QUOTED PASSAGE
[Begin]

Historically false. Christians were persecuted in Rome because they refused to sacrifice to Divine Ceasar.

Rome was very serious about worshiping Ceasar; the rest was optional.

(Rome didn't have a "civil society" or "social contract" in any sense we'd recognize. Their laws were supposed to be divinely ordained, and refusing to acknowledge this was grounds for the death penalty. If you're imagining Rome as some sort of freedom of religion place like America with the First Amendment then you're sorely mistaken; think Soviet communism or China instead.)

How do you reconcile that claim with the polytheistic nature of religion in Rome, and it's practice of folding other religions into it, as it absorbed conquered cultures?

Your parallels to 20th century governments miss the mark as much as the claims you are criticizing.

Christianity wasn't granted legal protection until ~300AD. Prior to that, you could say that it was a strict belief that Christianity was verboten and its members subject to persecution (lions, crosses, etc). It would be another half-century before the empire started to codify what "Christianity" was in a "strict" sense (Nicaean creed, right?).

The time period of Secundio's tomb is around AD 60 or so. As the article at pompeiisites.org says, "During the Roman period at Pompeii, funeral rites usually involved cremation, while only small children were buried." This burial of a 60 year old man stands out for a few reasons, but one of which is that it even exists at all given that it's contrary to custom of the pre-Christian age.

> It would be another half-century before the empire started to codify what "Christianity" was in a "strict" sense (Nicaean creed, right?).

The Roman Empire didn't codify anything. The Nicene Creed was composed by the Church in response to the Arian crisis. That the empire (through Constantine) had an interest in peace does not mean the empire performed the clarification.

[End]

PROBLEM TO WORK ON
Can you give the passage on Christian persecution in Rome again, from "Rome was very" up to and including "you are criticizing.", with "Rome" swapped for "Athens"?

MATERIAL

[Begin]

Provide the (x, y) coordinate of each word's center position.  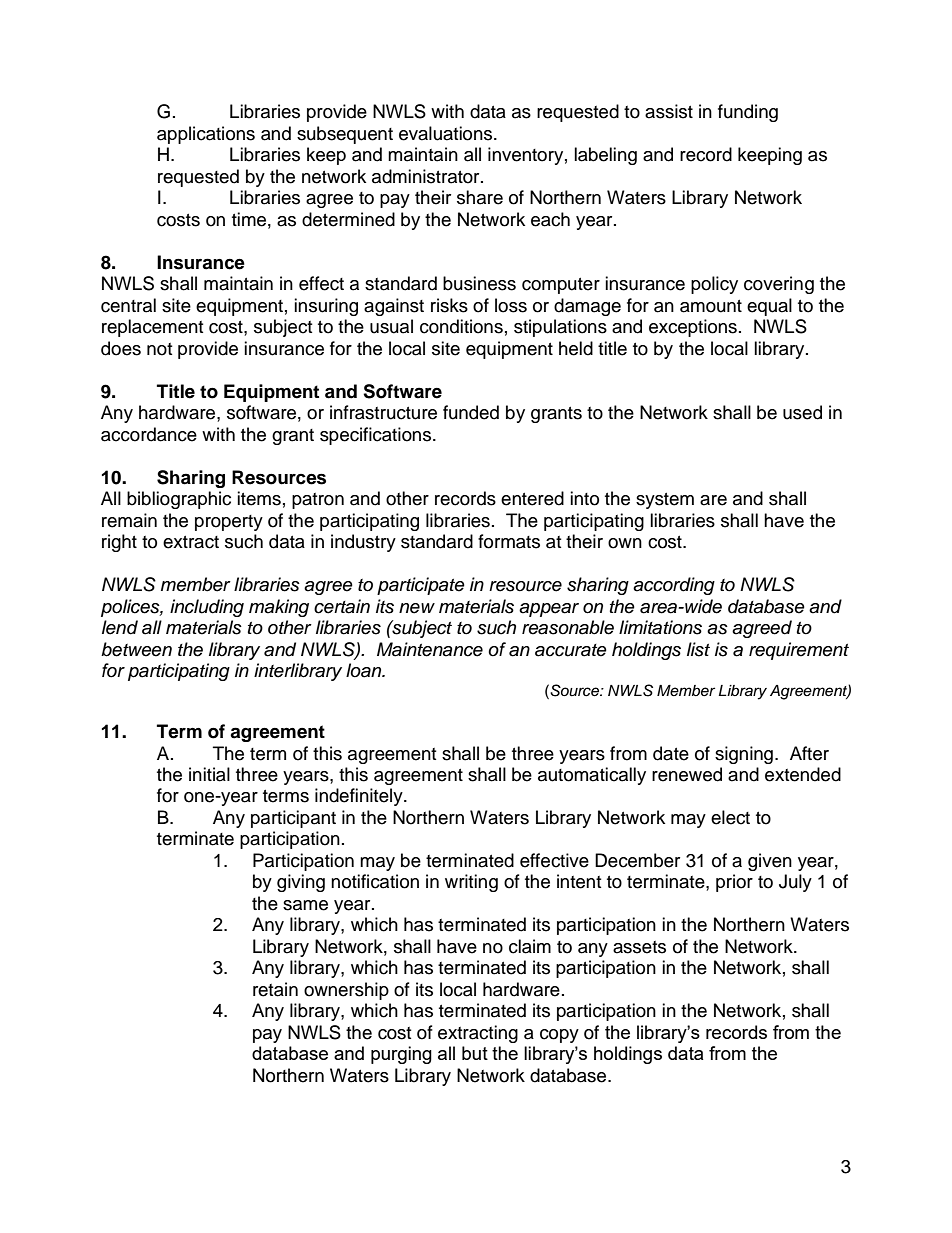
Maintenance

[End]

EXERCISE RESULT
Athens was very serious about worshiping Ceasar; the rest was optional.

(Athens didn't have a "civil society" or "social contract" in any sense we'd recognize. Their laws were supposed to be divinely ordained, and refusing to acknowledge this was grounds for the death penalty. If you're imagining Athens as some sort of freedom of religion place like America with the First Amendment then you're sorely mistaken; think Soviet communism or China instead.)

How do you reconcile that claim with the polytheistic nature of religion in Athens, and it's practice of folding other religions into it, as it absorbed conquered cultures?

Your parallels to 20th century governments miss the mark as much as the claims you are criticizing.